招待講演1 [11月6日(水) 10:00 – 11:00]
Furong Huang(University of Maryland)
Towards AI Security – An Interplay of Stress-Testing and Alignment
As large language models (LLMs) become increasingly integrated into critical applications, ensuring their robustness and alignment with human values is paramount. This talk explores the interplay between stress-testing LLMs and alignment strategies to secure AI systems against emerging threats. We begin by motivating the need for rigorous stress-testing approaches that expose vulnerabilities, focusing on three key challenges: hallucinations, jailbreaking, and poisoning attacks. Hallucinations—where models generate incorrect or misleading content—compromise reliability. Jailbreaking methods that bypass safety filters can be exploited to elicit harmful outputs, while data poisoning undermines model integrity and security. After identifying these challenges, we propose alignment methods that embed ethical and security constraints directly into model behavior. By systematically combining stress-testing methodologies with alignment interventions, we aim to advance AI security and foster the development of resilient, trustworthy LLMs.

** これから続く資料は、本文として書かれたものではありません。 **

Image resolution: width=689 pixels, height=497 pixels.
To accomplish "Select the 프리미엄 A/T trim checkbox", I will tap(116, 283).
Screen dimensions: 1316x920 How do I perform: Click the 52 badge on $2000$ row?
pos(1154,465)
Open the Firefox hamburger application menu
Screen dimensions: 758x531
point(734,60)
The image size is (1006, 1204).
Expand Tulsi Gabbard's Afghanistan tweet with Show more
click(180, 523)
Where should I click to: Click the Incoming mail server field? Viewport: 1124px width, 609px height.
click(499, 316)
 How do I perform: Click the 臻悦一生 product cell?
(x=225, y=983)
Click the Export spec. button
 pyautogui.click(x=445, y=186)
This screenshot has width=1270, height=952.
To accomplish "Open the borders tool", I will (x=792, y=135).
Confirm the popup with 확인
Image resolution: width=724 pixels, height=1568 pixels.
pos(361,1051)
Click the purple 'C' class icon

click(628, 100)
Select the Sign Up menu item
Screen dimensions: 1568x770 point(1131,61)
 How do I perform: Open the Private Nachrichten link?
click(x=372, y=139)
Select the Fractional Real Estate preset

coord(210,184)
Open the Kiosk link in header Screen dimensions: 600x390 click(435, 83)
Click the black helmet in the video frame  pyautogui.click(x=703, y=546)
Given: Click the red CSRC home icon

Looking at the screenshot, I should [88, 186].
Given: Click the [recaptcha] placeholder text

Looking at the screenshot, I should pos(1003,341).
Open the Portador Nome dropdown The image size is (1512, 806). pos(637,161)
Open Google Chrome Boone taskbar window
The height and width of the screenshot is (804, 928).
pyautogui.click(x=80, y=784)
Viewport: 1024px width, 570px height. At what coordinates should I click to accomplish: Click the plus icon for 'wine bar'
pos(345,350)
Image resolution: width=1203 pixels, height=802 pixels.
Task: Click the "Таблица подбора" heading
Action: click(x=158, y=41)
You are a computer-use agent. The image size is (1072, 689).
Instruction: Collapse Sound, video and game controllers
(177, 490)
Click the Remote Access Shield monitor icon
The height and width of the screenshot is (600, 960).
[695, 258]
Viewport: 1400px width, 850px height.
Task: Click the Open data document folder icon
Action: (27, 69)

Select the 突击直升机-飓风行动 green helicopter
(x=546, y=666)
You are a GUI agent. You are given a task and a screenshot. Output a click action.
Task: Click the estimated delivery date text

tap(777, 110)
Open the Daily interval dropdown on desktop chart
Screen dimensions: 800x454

招待講演2 [11月7日(木) 09:30 – 10:30]
大柴 行人(Cisco Systems)※オンライン講演
セキュアなAIトランスフォーメーション
AIの活用は企業の競争力強化に不可欠であり、その導入スピードがビジネス成功の鍵となる時代を迎えています。しかし、AIにはセキュリティや倫理、法的側面を含むさまざまなリスクが存在し、その対応が遅れれば、AIのTime-to-Marketが大幅に遅延し、機会損失につながる可能性があります。本講演では、AI導入に伴うリスクを具体的に解説し、そのリスク管理を自動化する手法を通じて、AIの迅速かつ安全な活用をどのように実現できるかを探ります。最終的には、セキュアなAIトランスフォーメーションを加速させ、未来のビジネスにおけるAIの可能性を最大限に引き出すための道筋を示します。
招待講演3 [11月7日(木) 17:00 – 18:00]
Quanquan Gu(University of California, Los Angeles)※オンライン講演
Self-Play Preference Optimization for Language Model Alignment
Traditional reinforcement learning from human feedback (RLHF) approaches relying on parametric models like the Bradley-Terry model fall short in capturing the intransitivity and irrationality in human preferences. Recent advancements suggest that directly working with preference probabilities can yield a more accurate reflection of human preferences, enabling more flexible and accurate language model alignment. In this talk, I will introduce a self-play-based method for language model alignment, which treats the problem as a constant-sum two-player game aimed at identifying the Nash equilibrium policy. Our approach, dubbed Self-Play Preference Optimization (SPPO), approximates the Nash equilibrium through iterative policy updates and enjoys theoretical convergence guarantee. Our method can effectively increase the log-likelihood of the chosen response and decrease that of the rejected response, which cannot be trivially achieved by symmetric pairwise loss such as Direct Preference Optimization (DPO) and Identity Preference Optimization (IPO). In our experiments, using only 60k prompts (without responses) from the UltraFeedback dataset and without any prompt augmentation, by leveraging a pre-trained preference model PairRM with only 0.4B parameters, SPPO can obtain a model from fine-tuning Mistral-7B-Instruct-v0.2 that achieves the state-of-the-art length-controlled win-rate of 28.53% against GPT-4-Turbo on AlpacaEval 2.0. It also outperforms the (iterative) DPO and IPO on MT-Bench and the Open LLM Leaderboard. Notably, the strong performance of SPPO is achieved without additional external supervision (e.g., responses, preferences, etc.) from GPT-4 or other stronger language models.